Saturday, July 29, 2017

Bespoke Porn

I am on the set of the porn film Stepdaughter Cheerleader Orgy. There’s a little trouble outside. The director, Mike Quasar, is trying to shoot an establishing scene – cheerleaders arriving home from practice – but even though we’re in a secluded house (in the San Fernando Valley, southern California), some neighbouring teenagers have positioned themselves up on a nearby hill and are catcalling, jeering and hissing. Until now, this had been a happy set, a kind of familial bubble, but these mocking outsiders are making everyone self-conscious. The girls pull on their short skirts and crop tops to cover up. Unsettled, everyone goes back inside, and that’s when I get talking to Nate, the second cameraman.

It is very unusual to find second cameramen on porn sets these days: the internet is killing porn-makers who take pride in production values. It’s because the money is now in the pockets of the tech giants in faraway cities such as Montreal, owners of sites such as PornHub that are crammed with pirated content illegally uploaded by fans; PornHub is currently the world’s 38th most popular site.

Over the past 18 months, I’ve been tracing the consequences of all that free porn. It’s laying waste to the Valley, compelling some actors to take up escorting, and putting crews and production companies out of business.
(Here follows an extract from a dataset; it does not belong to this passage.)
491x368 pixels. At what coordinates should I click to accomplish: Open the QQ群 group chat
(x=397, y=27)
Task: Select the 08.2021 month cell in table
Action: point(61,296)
But today nine people are all to have sex simultaneously, so Quasar has needed to hire Nate. They’re old colleagues from the pre-PornHub days, but now barely see each other.

“This is a rare day,” Nate tells me, “working for Mike, shooting real porn.”

“What do you normally do?” I ask.

“Customs,” he says.

I give him a quizzical look.

“Fans write their own scripts and pay us to shoot exactly what they want,” he explains.

He explains that customs – bespoke porn – is a new growth industry in the Valley. In houses all around us, teams of professional porn-makers are staying afloat by conjuring into life entire films for just one viewer.

“What happens in these films?” I ask.

“There was one guy who wanted us to buy a van,” Nate says, “and have my wife and a couple of other girls drive around in it for a week, and smoke cigarettes in the van, and pee in the van, and at the end of the week, we’d drive it out into the desert and blow it up. He sent us pictures of the van.”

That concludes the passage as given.